━━━ Extracted records
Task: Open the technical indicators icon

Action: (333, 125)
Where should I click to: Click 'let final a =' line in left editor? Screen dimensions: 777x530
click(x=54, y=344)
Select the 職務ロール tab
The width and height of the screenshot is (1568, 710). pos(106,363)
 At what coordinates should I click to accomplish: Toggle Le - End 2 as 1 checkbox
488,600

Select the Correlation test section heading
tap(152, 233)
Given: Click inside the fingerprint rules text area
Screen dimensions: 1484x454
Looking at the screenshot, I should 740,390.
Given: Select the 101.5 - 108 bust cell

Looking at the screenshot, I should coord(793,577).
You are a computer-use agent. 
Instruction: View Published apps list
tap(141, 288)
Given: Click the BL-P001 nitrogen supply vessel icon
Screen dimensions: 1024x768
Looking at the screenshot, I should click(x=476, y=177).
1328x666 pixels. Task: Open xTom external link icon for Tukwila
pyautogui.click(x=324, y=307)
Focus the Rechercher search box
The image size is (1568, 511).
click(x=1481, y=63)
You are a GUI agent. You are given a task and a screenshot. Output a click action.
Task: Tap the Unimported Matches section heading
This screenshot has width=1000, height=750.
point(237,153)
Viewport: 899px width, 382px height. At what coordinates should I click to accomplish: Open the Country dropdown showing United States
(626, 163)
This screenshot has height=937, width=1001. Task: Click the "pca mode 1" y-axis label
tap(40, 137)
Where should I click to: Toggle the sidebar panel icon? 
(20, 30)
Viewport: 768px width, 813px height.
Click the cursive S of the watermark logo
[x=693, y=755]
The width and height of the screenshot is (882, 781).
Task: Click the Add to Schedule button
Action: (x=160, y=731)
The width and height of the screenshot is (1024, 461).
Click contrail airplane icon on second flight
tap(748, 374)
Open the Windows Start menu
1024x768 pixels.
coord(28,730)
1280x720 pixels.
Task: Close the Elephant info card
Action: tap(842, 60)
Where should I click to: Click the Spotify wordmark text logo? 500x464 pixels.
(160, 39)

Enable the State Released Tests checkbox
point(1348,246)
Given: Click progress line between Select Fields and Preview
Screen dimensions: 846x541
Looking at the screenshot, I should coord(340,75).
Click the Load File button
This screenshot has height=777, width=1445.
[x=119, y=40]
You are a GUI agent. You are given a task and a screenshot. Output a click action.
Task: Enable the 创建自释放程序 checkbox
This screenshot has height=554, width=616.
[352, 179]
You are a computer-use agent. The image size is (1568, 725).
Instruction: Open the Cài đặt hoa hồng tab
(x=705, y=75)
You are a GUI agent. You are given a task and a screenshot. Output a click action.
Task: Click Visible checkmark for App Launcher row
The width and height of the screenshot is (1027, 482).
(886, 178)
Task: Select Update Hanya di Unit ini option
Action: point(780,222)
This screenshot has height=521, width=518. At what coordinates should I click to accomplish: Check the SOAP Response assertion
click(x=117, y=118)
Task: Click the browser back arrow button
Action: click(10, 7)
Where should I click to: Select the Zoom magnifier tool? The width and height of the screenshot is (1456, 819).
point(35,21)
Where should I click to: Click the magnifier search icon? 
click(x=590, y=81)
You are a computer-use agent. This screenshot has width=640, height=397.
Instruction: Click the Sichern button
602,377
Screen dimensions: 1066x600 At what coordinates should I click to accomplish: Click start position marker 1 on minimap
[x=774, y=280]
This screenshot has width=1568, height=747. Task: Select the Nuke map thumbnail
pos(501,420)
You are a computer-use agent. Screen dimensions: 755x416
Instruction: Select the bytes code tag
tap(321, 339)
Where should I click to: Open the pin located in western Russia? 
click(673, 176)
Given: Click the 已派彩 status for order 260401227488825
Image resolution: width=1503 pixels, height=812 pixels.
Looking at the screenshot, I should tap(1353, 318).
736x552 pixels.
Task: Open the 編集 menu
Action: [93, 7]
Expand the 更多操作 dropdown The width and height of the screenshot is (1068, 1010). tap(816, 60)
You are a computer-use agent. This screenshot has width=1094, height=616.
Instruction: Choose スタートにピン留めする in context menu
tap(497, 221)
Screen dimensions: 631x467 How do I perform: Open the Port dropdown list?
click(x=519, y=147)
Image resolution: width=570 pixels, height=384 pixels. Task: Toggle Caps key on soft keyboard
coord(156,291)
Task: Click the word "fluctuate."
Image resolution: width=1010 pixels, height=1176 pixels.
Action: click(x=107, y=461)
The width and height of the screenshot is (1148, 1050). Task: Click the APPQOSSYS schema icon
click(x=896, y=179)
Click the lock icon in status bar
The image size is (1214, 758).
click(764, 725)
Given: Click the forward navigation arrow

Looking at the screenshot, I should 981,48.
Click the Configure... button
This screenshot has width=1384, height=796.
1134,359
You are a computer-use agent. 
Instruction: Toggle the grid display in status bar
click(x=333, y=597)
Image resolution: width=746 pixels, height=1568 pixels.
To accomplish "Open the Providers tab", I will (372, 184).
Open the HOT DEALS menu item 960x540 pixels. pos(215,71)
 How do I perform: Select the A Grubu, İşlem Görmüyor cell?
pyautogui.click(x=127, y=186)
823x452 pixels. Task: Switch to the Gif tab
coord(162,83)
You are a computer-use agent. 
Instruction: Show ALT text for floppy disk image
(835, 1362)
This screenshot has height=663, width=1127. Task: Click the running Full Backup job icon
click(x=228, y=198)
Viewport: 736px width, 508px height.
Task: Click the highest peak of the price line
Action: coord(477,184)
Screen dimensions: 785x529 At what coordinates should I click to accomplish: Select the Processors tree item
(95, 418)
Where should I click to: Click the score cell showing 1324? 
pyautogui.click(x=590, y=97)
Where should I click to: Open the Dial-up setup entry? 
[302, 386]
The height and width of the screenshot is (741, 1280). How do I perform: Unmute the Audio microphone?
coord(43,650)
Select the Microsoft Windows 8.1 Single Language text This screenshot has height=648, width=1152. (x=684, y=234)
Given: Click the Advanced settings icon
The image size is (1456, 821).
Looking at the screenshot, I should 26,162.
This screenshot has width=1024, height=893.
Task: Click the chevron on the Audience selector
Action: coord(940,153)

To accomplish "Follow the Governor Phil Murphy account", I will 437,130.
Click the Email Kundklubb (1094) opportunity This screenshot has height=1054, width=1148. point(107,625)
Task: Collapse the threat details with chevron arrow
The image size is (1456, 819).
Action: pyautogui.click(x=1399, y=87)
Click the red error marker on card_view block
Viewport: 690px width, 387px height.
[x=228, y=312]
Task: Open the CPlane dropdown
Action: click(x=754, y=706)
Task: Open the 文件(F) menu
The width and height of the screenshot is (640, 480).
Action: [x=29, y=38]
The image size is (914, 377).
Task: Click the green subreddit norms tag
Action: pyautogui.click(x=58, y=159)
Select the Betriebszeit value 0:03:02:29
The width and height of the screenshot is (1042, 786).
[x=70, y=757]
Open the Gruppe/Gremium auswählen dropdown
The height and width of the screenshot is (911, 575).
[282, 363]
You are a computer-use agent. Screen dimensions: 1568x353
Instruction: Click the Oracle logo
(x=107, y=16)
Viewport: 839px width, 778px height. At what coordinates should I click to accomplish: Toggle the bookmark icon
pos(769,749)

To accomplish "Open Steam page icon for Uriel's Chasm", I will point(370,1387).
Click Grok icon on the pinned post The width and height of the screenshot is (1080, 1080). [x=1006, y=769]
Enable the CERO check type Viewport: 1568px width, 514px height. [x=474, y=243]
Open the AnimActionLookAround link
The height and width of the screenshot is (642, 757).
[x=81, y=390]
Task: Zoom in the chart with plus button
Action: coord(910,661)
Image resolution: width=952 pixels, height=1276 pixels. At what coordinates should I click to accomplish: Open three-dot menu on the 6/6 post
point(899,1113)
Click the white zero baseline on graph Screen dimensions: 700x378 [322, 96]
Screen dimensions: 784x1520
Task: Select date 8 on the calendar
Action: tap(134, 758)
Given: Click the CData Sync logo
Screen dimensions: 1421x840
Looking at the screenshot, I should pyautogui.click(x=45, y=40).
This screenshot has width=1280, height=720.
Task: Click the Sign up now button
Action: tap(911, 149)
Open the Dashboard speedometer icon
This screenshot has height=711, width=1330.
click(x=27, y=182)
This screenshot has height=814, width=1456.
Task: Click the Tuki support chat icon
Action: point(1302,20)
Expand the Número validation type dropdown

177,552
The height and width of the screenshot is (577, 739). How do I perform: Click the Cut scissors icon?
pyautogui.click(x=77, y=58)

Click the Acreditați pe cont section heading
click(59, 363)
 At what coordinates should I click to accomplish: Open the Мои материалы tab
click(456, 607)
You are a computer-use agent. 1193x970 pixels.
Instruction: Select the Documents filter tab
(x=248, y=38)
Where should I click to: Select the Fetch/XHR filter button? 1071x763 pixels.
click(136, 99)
━━━━━━
→ Problem statement
Output the listing above word for word, from the opening line through the line that contains "The width and height of the screenshot is (1024, 461).", and leave out everything after it.

→ Response to this exercise
Task: Open the technical indicators icon

Action: (333, 125)
Where should I click to: Click 'let final a =' line in left editor? Screen dimensions: 777x530
click(x=54, y=344)
Select the 職務ロール tab
The width and height of the screenshot is (1568, 710). pos(106,363)
 At what coordinates should I click to accomplish: Toggle Le - End 2 as 1 checkbox
488,600

Select the Correlation test section heading
tap(152, 233)
Given: Click inside the fingerprint rules text area
Screen dimensions: 1484x454
Looking at the screenshot, I should 740,390.
Given: Select the 101.5 - 108 bust cell

Looking at the screenshot, I should coord(793,577).
You are a computer-use agent. 
Instruction: View Published apps list
tap(141, 288)
Given: Click the BL-P001 nitrogen supply vessel icon
Screen dimensions: 1024x768
Looking at the screenshot, I should click(x=476, y=177).
1328x666 pixels. Task: Open xTom external link icon for Tukwila
pyautogui.click(x=324, y=307)
Focus the Rechercher search box
The image size is (1568, 511).
click(x=1481, y=63)
You are a GUI agent. You are given a task and a screenshot. Output a click action.
Task: Tap the Unimported Matches section heading
This screenshot has width=1000, height=750.
point(237,153)
Viewport: 899px width, 382px height. At what coordinates should I click to accomplish: Open the Country dropdown showing United States
(626, 163)
This screenshot has height=937, width=1001. Task: Click the "pca mode 1" y-axis label
tap(40, 137)
Where should I click to: Toggle the sidebar panel icon? 
(20, 30)
Viewport: 768px width, 813px height.
Click the cursive S of the watermark logo
[x=693, y=755]
The width and height of the screenshot is (882, 781).
Task: Click the Add to Schedule button
Action: (x=160, y=731)
The width and height of the screenshot is (1024, 461).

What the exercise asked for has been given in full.